RECORDS FOR THIS EXERCISE -
━━━━━━
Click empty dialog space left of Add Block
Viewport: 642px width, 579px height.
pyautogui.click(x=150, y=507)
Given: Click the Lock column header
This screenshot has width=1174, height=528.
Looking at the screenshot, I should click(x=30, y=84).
━━━━━━
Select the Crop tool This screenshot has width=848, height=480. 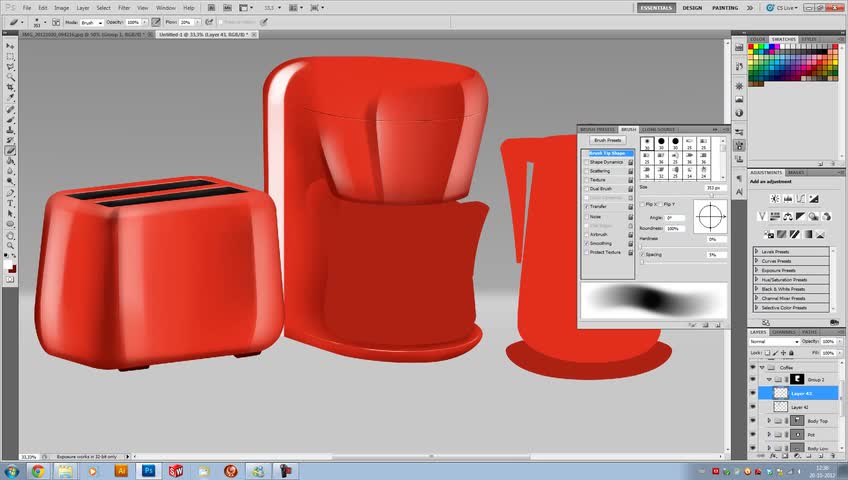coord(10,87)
━━━━━━
Return the rows starting at the line that contains "Given: Click the Lock column header" and ending at the line that contains "Looking at the", copying them exactly.

RIGHT ANSWER -
Given: Click the Lock column header
This screenshot has width=1174, height=528.
Looking at the screenshot, I should click(x=30, y=84).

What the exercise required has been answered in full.